According to Trow, changes with the test are expected to be made in the near future after years of debate nationally and in the state about the test’s length and validity in testing students, although not much has been officially announced.
However, the fourth administration of the test did yield mostly positive results overall for the district. Students took the PARCC English Language Arts and Literacy Assessments in grades three through 11, the PARCC Mathematics Assessments in grades three through eight, while also offering the End of Course Assessment in Algebra I.
The assessment places students in five levels based on their performance, with levels one through three being considered not yet meeting, partially meeting or approaching grade-level expectations. PARCC performance levels that are considered positive are levels four and five, which are meeting or exceeding grade-level expectations.

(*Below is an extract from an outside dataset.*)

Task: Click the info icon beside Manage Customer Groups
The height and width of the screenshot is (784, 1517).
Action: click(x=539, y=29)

Four years ago when the tests began, Gloucester Township lagged behind the state average in both ELA and math by a staggering amount. In recent years, however, the district has improved tremendously, mostly in ELA.
“Four years ago — our district average and every single school — was below the state average when you combine their third- to fifth-grade scores,” said Trow, regarding ELA for third to fifth graders. “What you see now is that half our schools are beating the state average, which in some ways is about what you might expect.”

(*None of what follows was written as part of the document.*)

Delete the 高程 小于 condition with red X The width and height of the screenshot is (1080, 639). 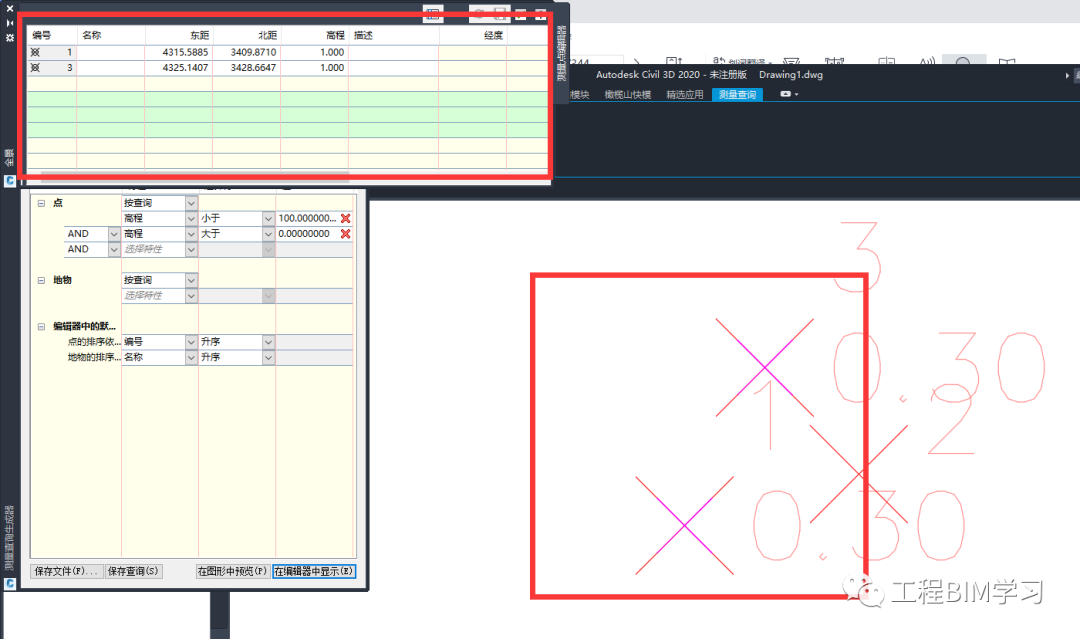point(346,218)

The younger children in the district are most likely to benefit from changes and improvements created over the years by teachers and the district, such as the implementation of interactive technology, Chromebooks and other initiatives.
Of the eight elementary schools in the district, each had at least one grade level surpass the state average proficiency rate in ELA. From the 2018 test, three schools surpassed the state average of a 51.7 percent proficiency rate for third grade. Five schools surpassed the state average in grades four and five, which was 58 percent for both, during this past year’s testing.
However, despite more than half of elementary school performing above the state average, the district average was still behind the state average for the 2018 year.
Over the past few years, the trend has been moving upward in proficiency for the district overall in the ELA assessment, improving by nearly 20 percent in third through eighth grade.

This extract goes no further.